• [Material for the task]

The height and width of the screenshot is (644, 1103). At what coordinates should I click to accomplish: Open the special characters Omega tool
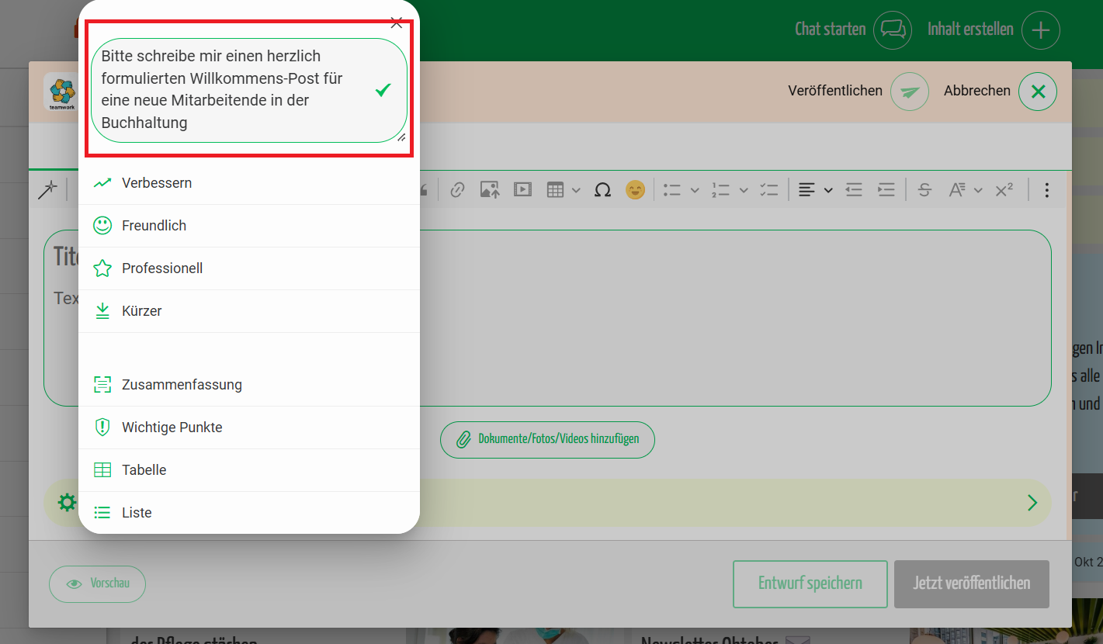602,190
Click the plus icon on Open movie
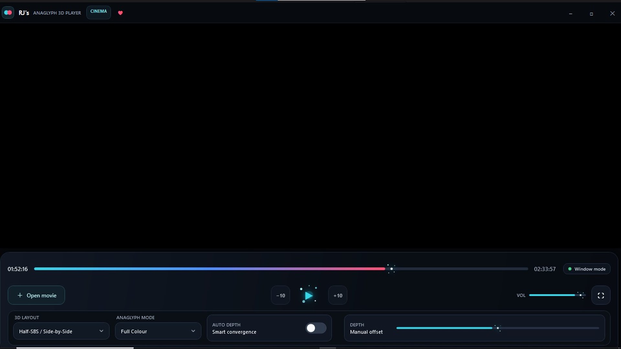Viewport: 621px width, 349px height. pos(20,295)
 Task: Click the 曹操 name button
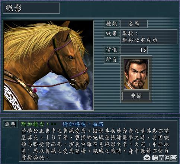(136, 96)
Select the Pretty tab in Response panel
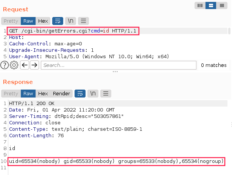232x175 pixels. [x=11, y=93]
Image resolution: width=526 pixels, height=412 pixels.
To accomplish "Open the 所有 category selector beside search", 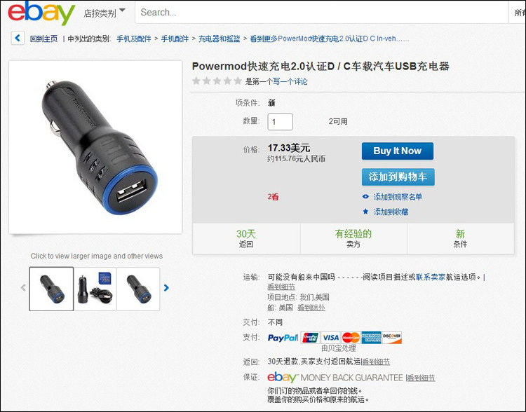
* * *
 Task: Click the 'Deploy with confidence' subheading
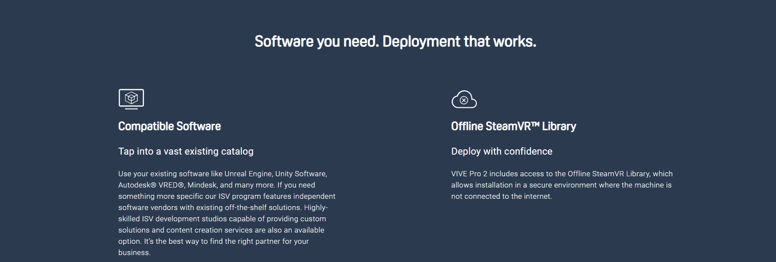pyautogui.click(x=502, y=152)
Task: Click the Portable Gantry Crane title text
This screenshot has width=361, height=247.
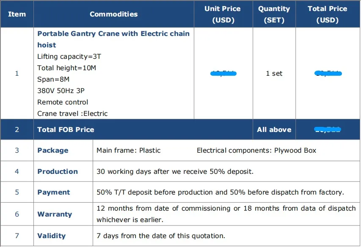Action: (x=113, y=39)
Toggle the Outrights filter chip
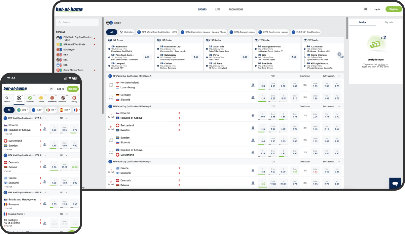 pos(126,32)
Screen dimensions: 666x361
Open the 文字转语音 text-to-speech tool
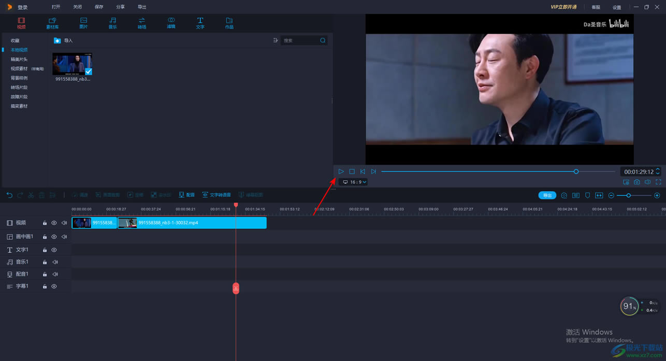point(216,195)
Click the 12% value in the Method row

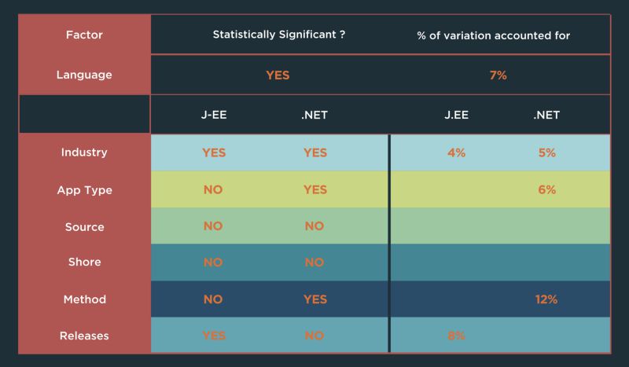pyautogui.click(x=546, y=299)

• [Problem description] Print an exact copy of the lines above, from the one containing "Click the plus icon on Open movie" through the one containing "the 所有 category", and leave out the pictures.

• [Response area]
Click the plus icon on Open movie
Viewport: 621px width, 349px height. pos(20,295)
 Task: Click the 曹操 name button
(136, 96)
Select the Pretty tab in Response panel
232x175 pixels. [x=11, y=93]
Image resolution: width=526 pixels, height=412 pixels.
To accomplish "Open the 所有 category selector beside search", 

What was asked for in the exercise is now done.